All i can do is pray for your family as many do. But in the end after all this stress of medications, doctors visits and PT you will have a wonderful child who will some day i hope be healthy and always happy.

Keep your head up being a daddy is a very important job and you are doing exactly what your family needs you to do right now!

Kaitlin said...

You are NEVER less than equal in the grand scheme of things.

Brina said...

Though I do not know what it would be like to have a child with cancer and the efforts that accompany that, I do know what it's like to be the working parent. Given the early diagnosis of Scarlett's cancer, you only had 2 months of being the parent of a healthy baby. Oddly, your sentiments are similar to that of a working parent with a perfectly healthy child. If I don't ask my husband what my daughter's day was I wouldn't know what to feed her and when. Also, once we have children, it seems as though our only value as people is really as parents, our lives revolve around them no matter what. I'm not suggesting that I feel it on the same level as you, but the nature of the beast is the same, that beast being parenthood and more specifically, working and parenting.

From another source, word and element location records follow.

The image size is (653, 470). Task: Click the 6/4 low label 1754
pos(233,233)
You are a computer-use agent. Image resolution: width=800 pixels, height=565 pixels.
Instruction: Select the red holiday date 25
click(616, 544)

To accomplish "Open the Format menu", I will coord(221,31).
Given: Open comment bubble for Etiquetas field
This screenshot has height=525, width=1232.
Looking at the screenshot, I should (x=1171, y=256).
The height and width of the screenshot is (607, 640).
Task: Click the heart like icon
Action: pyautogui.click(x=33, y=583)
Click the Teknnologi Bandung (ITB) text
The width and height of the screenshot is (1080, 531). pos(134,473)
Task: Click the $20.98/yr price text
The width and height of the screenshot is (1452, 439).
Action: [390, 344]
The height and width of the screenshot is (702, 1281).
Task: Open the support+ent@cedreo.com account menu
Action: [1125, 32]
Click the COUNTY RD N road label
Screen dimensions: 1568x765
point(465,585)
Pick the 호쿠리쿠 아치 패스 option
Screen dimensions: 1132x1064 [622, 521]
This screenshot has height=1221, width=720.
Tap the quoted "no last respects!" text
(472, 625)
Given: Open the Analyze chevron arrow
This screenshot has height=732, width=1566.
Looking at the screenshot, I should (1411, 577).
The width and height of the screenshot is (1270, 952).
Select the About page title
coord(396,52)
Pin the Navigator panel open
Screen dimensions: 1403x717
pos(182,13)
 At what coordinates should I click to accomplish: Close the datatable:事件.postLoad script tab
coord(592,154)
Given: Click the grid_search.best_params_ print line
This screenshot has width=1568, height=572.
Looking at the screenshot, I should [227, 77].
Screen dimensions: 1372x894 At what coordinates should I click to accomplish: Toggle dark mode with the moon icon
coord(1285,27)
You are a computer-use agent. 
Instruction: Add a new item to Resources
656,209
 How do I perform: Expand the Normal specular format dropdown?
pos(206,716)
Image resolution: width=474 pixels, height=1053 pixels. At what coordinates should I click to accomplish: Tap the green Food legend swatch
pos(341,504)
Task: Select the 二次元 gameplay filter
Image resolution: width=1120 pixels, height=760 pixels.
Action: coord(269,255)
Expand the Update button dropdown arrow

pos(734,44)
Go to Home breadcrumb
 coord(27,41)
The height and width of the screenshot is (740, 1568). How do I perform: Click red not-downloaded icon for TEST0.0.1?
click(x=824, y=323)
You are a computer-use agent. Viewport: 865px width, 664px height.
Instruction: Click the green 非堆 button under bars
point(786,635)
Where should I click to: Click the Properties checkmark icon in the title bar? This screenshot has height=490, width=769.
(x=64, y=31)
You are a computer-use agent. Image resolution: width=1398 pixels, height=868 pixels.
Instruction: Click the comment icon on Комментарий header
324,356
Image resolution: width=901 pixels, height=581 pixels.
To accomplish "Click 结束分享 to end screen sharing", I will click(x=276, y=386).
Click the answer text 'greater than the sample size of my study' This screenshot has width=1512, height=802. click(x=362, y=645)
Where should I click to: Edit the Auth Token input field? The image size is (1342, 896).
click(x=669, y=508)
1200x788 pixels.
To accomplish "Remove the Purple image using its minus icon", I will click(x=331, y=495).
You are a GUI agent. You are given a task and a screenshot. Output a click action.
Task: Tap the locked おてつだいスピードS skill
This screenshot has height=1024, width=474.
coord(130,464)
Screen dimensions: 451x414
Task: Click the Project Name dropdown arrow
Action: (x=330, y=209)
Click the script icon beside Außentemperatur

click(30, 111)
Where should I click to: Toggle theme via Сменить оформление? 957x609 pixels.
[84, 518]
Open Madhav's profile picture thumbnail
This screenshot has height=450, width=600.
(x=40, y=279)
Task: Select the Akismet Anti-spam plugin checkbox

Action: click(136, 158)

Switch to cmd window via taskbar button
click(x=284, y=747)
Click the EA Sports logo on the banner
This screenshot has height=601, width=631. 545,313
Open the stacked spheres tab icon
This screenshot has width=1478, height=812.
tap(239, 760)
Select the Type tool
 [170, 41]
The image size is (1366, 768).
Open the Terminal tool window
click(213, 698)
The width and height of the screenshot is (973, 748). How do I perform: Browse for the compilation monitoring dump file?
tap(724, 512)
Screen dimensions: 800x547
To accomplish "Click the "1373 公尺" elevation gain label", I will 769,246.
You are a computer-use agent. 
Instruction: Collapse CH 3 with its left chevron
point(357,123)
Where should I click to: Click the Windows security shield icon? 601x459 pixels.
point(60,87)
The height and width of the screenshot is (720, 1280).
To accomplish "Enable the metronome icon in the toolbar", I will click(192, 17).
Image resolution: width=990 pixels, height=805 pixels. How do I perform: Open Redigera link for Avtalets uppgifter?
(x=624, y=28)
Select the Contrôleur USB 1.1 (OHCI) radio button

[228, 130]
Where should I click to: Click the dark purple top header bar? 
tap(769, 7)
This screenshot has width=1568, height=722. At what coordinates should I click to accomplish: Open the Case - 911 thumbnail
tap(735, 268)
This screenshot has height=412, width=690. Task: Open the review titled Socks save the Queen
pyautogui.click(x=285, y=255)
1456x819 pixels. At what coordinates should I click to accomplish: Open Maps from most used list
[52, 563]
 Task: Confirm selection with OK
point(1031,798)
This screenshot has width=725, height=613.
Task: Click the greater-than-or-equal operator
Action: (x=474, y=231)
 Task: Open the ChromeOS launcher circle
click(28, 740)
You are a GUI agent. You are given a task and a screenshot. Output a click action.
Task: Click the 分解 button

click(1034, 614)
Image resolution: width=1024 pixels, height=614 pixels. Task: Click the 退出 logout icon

I commend you for your hard work, especially in light of the fact that it is boring and mundane. THAT is more trying than working a job that FEELS so much more important than it is. There is something to be said for being the Provider and in your situation, it means alot. I pray that you find a job that pays better and one that you will find more fulfilling. You're a good dad and husband.

Misty said...

You are such a great writer! More posts from you sound great to me.

sredmon81 said...

dad keep your head up. You have an important role as well. Not just bread winner. You are DAD. Both Brandi and Scarlett are the most importnant pieces of your life and you are doing what needs to be done to keep everyone afloat.

Irene K said...

Well conveyed Dad....it sucks. You should definitely check in on the blog, seems like a good place to get some thoughts worked out. I am going to ask my husband to read your entry. He works all the time too, 6 days a week...so I can be at home with our daughter. I worry that he is stressed...and we are not managing anything close to all of the appointments and day to day important health issues that your family has. Something more challenging will come along when the time is right...maybe you are meant to go thru this job, to prepare you for something bigger. You whole family is strong. Thank you for sharing your story so honestly. Love from AUstin, Tx. --Irene

Christina said...

I think my hubby feels the same as you do right now. Too bad the two of you could not talk (but men don't talk to each other... LOL)
I want to reach out and give you a big hug. Things will get better, you are doing the best you possibly can right now. We all know that. Keep your head up.
Hugs
Christina & Kaitlyn
ya and David ;)

Gena Baker said...

There's not a thing wrong with making coffee for a living. =) You aren't just the "other parent"....you are Scarlett's Daddy. And that's something that no one can take away from you and something that little Miss will always know and cherish. You are making it possible for her and Brandi to go see all the life saving Doctors and get all those expensive meds....and not to try to take away from all that Brandi does cuz Sister, you rock too!! =) Parenting is an unequal minefield under the best circumstances and I know that when Scarlett is older she will think of you both as her heroes. Brandi and Chris, keep up the love and amazing work and know that you both are amazing and wonderful!